Ahmed Abubaker, Founder of AA Baker Realtors
This past April, fewer homes were sold in the 4-county metro Milwaukee area than April 2019, as reported by Nick Williams in the Milwaukee Business Journal. This may have had something to do with Covid-19, but trends show real estate sales tilting downward last year for both metro Milwaukee and the nation as a whole.
Williams reported that in April 2020, sales across the four-county metro area decreased 9.2% to 1,596 compared to the same month in 2019 when there were 1,757 homes sold. Williams got his data from the Greater Milwaukee Association of Realtors, which also reported that listings were down this year, dropping 33.8% to 1,732 from April 2019 when there were 2,617 homes on the market.
That being said, it depends a lot on the neighborhood. In the southside Milwaukee suburbs of Franklin and Oak Creek, the real estate market remains “very strong, it’s competitive,” said Mohammad Ismail, a young agent who has been working in home sales since July 2019, when he joined the team at AA Baker Realtors.
What Ismail describes as “competitive” is actually a seller’s market in a specific niche in the metro area. AA Baker’s founder Ahmed Abubaker said, “The issue we have in the market here is not lack of buyers. We have a lot of them. We have a lack of inventory.” Weekends are always a busy time for real estate agents, and last weekend, Abubaker said he wrote a total of three offers. “Some homes available for sale had 40 to 50 showings in one day,” he said. “Some sellers got 11 to 17 offers. All of the offers were above the asking price.” One offer Abubaker wrote was $15,000 over the asking price, another was $20,000 over asking. Neither was accepted.
Looked at from the seller’s perspective, there is not much wrong with the south-suburban Milwaukee real estate market, especially if you’re looking to sell a property in the $200K to $300K price range. “It’s gonna get snatched up,” Abubaker said.
“We have this problem for the last three years,” said the AA Baker owner, who currently has three agents working out of his office. Abubaker is also an architect and remodeler, a one-stop shop for clients. “Unemployment is low, more people are entering than leaving the state. The economy of the area is growing.”
Combine that with the lack of inventory in the most desirable neighborhoods, and “people are willing to go higher and give more than the asking price,” Abubaker said.
As for the coronavirus, realtors and their clients have made the necessary adjustments.
Mohammad Ismail does have some clients who “lost their jobs or were furloughed” due to the coronavirus pandemic. “It affects you personally,” he said, “but as a market as whole, I can’t say it’s going up or down. The competitiveness still hasn’t changed,” and interest rates remain at an all-time low. “Who would have thought you’d get a 30-year loan for 3.5%?” Ismail said.
Ismail attended Salam School in Milwaukee and gives out his business card wherever he goes.

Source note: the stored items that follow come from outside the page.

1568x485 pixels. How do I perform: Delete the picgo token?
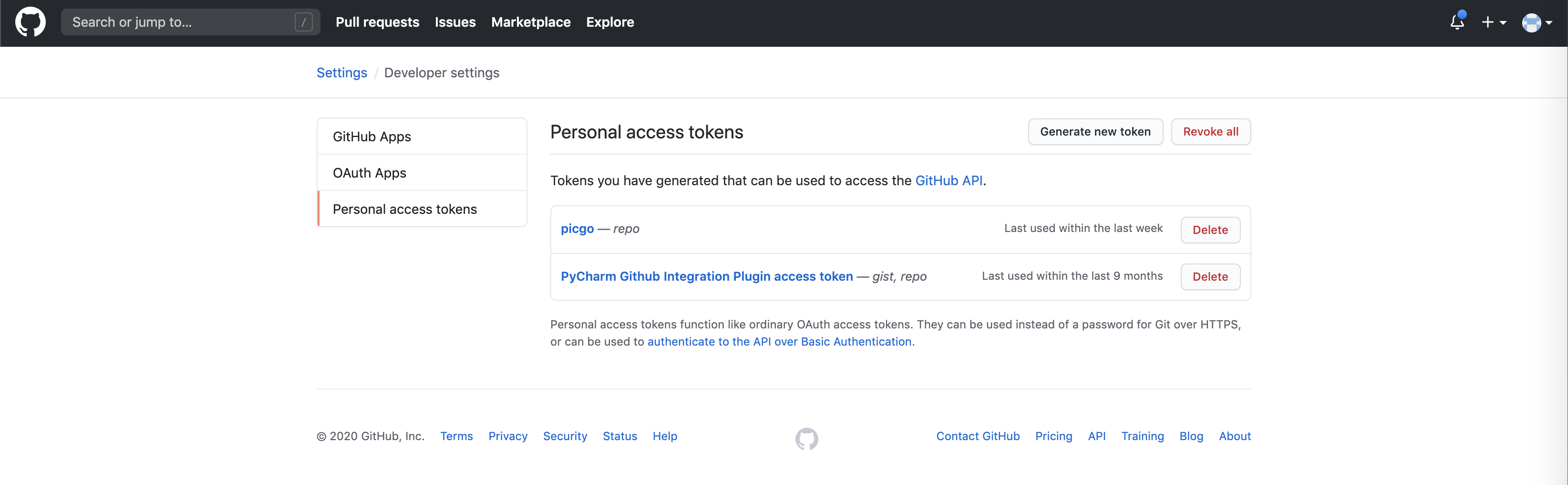pyautogui.click(x=1210, y=230)
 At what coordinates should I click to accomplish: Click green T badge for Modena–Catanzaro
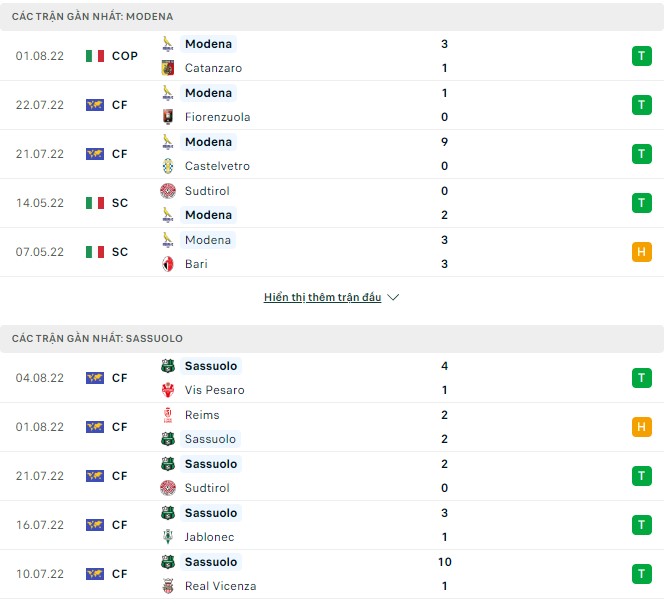(x=641, y=56)
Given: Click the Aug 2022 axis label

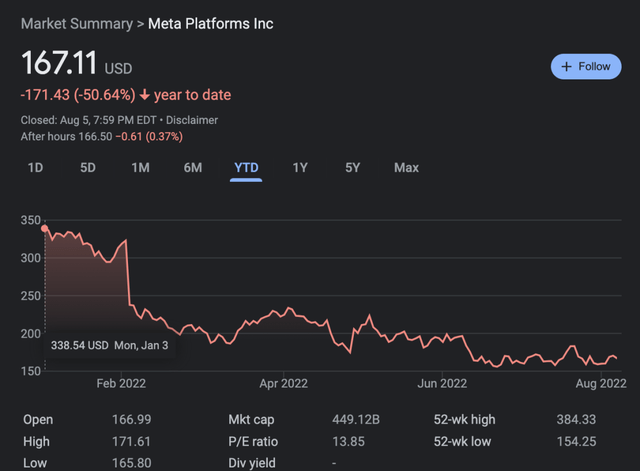Looking at the screenshot, I should click(x=600, y=383).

As a result, his roster of clients leans toward young couples who are looking for their first home and establishing their families. “These people have very good jobs” and are looking to live in the Oak Creek/Franklin area, said Ismail, referring to his clientele as “the younger generation, between the ages of 20 to 30. The youngest [client] I have right now is, like, 25 [and] is buying investment properties.” Ismail often works with, “people that I grew up with,” he said. “People my father’s age, they work with Ahmad.” Ismail says a typical listing for him would be in the $300-$360K range.

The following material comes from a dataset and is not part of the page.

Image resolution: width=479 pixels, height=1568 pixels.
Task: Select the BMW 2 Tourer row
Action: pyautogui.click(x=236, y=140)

And those homes are still being put on the market, despite concerns about the new coronavirus. Wisconsin Realtors Association is “asking us to do our due diligence with sellers and buyers,” Ismail said. “We ask whoever lists properties with us to leave cabinets open, leave lights on, leave doors open, so buyers don’t have to touch anything.”
Agents and buyers are encouraged to wear face masks and gloves when touring homes, Ismail said. “Personally, for me it’s really about your personal hygiene. I carry hand sanitizer with me for my clients. I carry an extra pair of gloves.” And potential buyers are warned to stay home if they’re not feeling well. “We won’t take them to somebody else’s home” if they’re sick, Ismail said.
The system works, Ismail says, because “everybody’s looking out for each other. Everybody has one goal. As a seller’s agent, I want to get my seller’s property sold but also keep them safe, because they’re returning to that home at night. And with the buyers, I don’t want them to be sick.”
Up until two weeks ago, Ghada Shakir was writing offers on homes in the Mequon area, working for Shorewest Realtors. She resigned then to work on a family move that will take her out of state, she told WMJ.
The median price of a home in the North Shore is $375K, Shakir said, but sellers are seeing more homes going for the asking price, rather than offers written for $10- to $15- to $20K above asking.
That supports the old adage about real estate – that it’s all about location, location, location. The strong community and family values of Milwaukee’s Oak Creek and Franklin suburbs, plus a new generation of young families out looking for homes, make for a niche market that is able to out-compete some of the higher-priced areas in strong home sales.